"Close...but not as good as an educator." -- Using ChatGPT to provide
formative feedback in large-class collaborative learning
- URL: http://arxiv.org/abs/2311.01634v1
- Date: Thu, 2 Nov 2023 23:00:38 GMT
- Title: "Close...but not as good as an educator." -- Using ChatGPT to provide
formative feedback in large-class collaborative learning
- Authors: Cory Dal Ponte, Sathana Dushyanthen and Kayley Lyons
- Abstract summary: We employed ChatGPT to provide personalised formative feedback in a one-hour Zoom break-out room activity.
Half of the 44 survey respondents had never used ChatGPT before.
Only three groups used the feedback loop to improve their evaluation plans.
- Score: 0.0
- License: http://creativecommons.org/licenses/by/4.0/
- Abstract: Delivering personalised, formative feedback to multiple problem-based
learning groups in a short time period can be almost impossible. We employed
ChatGPT to provide personalised formative feedback in a one-hour Zoom break-out
room activity that taught practicing health professionals how to formulate
evaluation plans for digital health initiatives. Learners completed an
evaluation survey that included Likert scales and open-ended questions that
were analysed. Half of the 44 survey respondents had never used ChatGPT before.

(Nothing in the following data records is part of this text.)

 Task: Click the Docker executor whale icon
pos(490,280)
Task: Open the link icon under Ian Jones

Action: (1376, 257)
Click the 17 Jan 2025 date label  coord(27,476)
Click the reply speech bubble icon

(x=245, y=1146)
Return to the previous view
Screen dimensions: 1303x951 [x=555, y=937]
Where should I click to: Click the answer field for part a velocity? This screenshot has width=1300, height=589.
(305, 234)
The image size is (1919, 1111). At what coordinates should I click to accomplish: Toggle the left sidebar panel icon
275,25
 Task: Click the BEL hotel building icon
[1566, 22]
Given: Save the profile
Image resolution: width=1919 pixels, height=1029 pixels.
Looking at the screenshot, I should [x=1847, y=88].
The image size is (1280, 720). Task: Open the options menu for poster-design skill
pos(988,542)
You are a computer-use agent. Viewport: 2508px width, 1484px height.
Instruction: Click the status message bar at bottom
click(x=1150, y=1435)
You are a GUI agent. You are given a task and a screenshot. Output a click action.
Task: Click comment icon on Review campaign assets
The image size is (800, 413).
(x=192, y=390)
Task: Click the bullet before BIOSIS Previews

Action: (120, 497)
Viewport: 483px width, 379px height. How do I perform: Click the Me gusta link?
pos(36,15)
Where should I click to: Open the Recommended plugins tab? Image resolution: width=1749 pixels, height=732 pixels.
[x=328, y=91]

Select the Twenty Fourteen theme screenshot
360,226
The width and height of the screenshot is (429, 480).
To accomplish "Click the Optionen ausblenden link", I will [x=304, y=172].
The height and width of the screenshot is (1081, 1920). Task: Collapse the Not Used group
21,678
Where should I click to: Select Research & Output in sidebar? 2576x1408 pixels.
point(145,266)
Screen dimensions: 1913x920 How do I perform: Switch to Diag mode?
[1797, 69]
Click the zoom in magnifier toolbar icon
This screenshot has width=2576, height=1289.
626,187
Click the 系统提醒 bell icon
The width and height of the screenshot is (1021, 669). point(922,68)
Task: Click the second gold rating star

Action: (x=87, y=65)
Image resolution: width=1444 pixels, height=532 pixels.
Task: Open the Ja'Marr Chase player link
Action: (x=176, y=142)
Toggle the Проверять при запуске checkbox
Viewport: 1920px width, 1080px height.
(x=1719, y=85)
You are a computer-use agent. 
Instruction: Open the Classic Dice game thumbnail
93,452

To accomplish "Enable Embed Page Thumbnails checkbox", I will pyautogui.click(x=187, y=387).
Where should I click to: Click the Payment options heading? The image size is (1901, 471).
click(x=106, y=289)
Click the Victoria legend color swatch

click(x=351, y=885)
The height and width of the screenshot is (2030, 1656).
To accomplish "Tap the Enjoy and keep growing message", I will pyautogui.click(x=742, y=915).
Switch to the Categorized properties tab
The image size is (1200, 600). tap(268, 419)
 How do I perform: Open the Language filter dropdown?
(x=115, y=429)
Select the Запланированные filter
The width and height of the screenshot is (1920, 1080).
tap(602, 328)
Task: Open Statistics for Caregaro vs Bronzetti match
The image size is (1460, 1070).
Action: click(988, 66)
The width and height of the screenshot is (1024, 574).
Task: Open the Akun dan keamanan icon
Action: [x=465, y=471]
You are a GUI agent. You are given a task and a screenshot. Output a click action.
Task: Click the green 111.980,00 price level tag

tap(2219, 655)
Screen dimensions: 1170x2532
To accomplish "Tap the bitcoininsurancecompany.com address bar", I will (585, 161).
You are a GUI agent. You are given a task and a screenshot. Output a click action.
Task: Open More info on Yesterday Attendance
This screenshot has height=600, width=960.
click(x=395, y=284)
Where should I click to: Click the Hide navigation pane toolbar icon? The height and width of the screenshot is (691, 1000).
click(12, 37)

Overall, respondents found the feedback favourable, described a wide range of
group dynamics, and had adaptive responses to the feedback, yet only three
groups used the feedback loop to improve their evaluation plans. Future
educators can learn from our experience including engineering prompts,
providing instructions on how to use ChatGPT, and scaffolding optimal group
interactions with ChatGPT. Future researchers should explore the influence of
ChatGPT on group dynamics and derive design principles for the use of ChatGPT
in collaborative learning.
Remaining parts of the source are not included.